Tejas made his fabulous gobi shak, which I posted separately, and I made masoor dal with goda masala which I also posted separately (I never know if I should combine recipes on one post or not, but I figure it is easier to look up separate recipes!), and then I tried a new eggplant recipe that I thought was fantastic!!! US Masala is such a wonderful blog and her pictures are beautiful! The Kasmiri dahi eggplant is the first recipe I have tried and it has definitely made me want to try more!
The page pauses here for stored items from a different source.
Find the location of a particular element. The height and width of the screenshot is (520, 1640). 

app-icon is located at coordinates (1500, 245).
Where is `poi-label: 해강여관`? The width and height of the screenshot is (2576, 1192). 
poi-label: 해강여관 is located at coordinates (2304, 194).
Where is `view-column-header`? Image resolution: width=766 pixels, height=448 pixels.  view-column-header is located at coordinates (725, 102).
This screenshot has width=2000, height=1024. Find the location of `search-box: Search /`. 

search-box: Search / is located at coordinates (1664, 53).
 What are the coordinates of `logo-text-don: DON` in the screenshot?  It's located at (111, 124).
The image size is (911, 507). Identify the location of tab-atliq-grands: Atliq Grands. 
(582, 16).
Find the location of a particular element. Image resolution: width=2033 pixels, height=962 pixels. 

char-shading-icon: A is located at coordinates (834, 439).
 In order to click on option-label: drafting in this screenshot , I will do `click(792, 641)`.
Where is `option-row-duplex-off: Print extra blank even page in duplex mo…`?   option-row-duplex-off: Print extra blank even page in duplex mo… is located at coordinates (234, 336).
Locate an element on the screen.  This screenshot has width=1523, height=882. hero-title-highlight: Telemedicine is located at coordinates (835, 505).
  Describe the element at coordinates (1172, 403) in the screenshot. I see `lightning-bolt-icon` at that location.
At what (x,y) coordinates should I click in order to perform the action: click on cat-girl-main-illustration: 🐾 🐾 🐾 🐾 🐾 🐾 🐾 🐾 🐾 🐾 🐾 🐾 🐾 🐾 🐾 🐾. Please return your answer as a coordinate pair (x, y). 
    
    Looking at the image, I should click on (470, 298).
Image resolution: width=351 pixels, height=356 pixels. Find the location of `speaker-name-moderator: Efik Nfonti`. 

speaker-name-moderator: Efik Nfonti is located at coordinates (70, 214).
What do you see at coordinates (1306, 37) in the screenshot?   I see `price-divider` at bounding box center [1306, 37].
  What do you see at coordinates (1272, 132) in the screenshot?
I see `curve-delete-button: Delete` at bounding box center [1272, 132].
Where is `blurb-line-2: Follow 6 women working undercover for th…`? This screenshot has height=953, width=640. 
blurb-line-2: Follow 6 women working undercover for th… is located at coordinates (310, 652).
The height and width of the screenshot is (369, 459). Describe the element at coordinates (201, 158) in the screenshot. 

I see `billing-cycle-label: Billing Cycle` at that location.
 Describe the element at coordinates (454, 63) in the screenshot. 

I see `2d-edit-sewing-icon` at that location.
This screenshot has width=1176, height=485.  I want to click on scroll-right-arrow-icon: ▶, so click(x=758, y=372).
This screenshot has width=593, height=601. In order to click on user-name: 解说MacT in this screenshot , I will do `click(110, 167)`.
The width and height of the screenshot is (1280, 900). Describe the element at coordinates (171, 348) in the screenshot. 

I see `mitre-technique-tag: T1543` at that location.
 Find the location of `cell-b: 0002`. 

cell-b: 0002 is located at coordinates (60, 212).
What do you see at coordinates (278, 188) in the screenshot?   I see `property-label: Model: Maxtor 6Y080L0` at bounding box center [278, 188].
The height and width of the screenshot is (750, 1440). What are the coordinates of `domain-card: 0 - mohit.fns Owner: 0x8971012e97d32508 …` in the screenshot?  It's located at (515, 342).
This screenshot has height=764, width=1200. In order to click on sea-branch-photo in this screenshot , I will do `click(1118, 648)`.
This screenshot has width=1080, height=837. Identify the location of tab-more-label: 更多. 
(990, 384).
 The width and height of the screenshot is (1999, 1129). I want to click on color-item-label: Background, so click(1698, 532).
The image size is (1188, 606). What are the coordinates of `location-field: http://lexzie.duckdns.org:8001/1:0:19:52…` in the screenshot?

I made about a recipe and a half and mine does not look anything like hers, but it was tasty 🙂
2 big eggplants thickly sliced
Oil for shallow frying
3 cups yogurt
2 teaspoons fennel
1 1/2 teaspoons ginger ground
1/2 teaspoon tumeric
2 teaspoons kashmiri chili powder (Kashmiri chili powder is really red, but not as spicy, you can substitue with less normal chili powder)
1 tablespoon oil
Pinch hing (asafoetida)
Pinch sugar (optional – if your yogurt is really tart, the sugar will cut it a little)
- Slice the eggplant and then shallow fry until soft and brown. Drain on paper towels. I tried to broil these to be a little healthier, but looked like they were drying out in the oven, so I gave up and went the shallow frying way. Sometimes a little oil is okay.
- Whisk yogurt and salt together.
- Toast the fennel lightly and grind in a coffee grinder. I actually ground the fennel with the other dried spices because the coffee grinder seems to work better with more volume.
- Heat the 1 tablespoon of oil in the same pan and add the hing and cardamon. Then add the powdered spices.
- Whisk in the yogurt.
- Add the eggplant and heat through until the yogurt separates.